Deadly Premonition is my all time favourite though. I'm a huge Twin Peaks fan, so that gives the game massive bonus points ^-^


----------



## GGTFM (Oct 7, 2014)

electra cute said:


> beyond 2 souls is like my favorite game forever and alwaysss.
> i also love zelda, and the persona series.
> but some of my favorites are childish games like pokemon, harvest moon and animal crossing c:


I love beyond two souls, my sister actually got me into that and heavy rain they're really great and underrated games.


----------



## GGTFM (Oct 7, 2014)

Sprocketjam said:


> I like story heavy games, so...
> 
> 1. The Last of Us
> 2. Ninja Theory games (yes, even DmC)
> ...


Since you're into story games (same here) have you tried the metal gear games? They really are amazing games you shouldn't miss out on.


----------



## GGTFM (Oct 7, 2014)

Ignopius said:


> Honestly I'm too lazy to list them all. I have just played too many.
> 
> Rn I have been mostly into League of Legends.


I take it YOURE more of a pc gamer? What exclusives would you recommend, i plan on getting a pc in a few months mainly for the exclusives.


----------



## Ignopius (Mar 19, 2013)

GGTFM said:


> I take it YOURE more of a pc gamer? What exclusives would you recommend, i plan on getting a pc in a few months mainly for the exclusives.

Raw data:
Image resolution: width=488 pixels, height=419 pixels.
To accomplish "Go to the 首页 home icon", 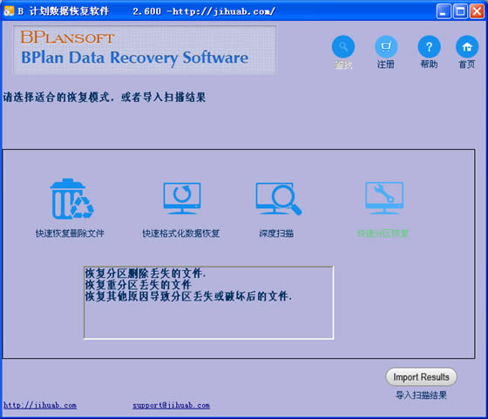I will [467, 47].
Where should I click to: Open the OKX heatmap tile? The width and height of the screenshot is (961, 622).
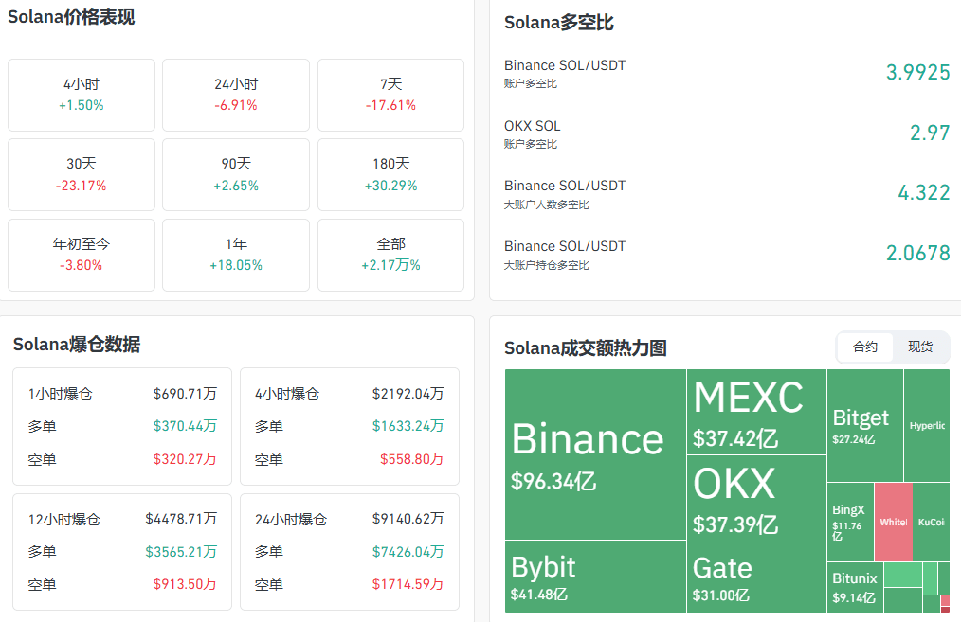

Objective:
Please answer these questions using the forum thread above, one answer per line:
1. Who got GGTFM into Beyond Two Souls and Heavy Rain?
2. Which games does GGTFM recommend to Sprocketjam?
3. What game does Ignopius say they have mostly been into?

Exercise solution:
1. GGTFM's sister
2. The Metal Gear games
3. League of Legends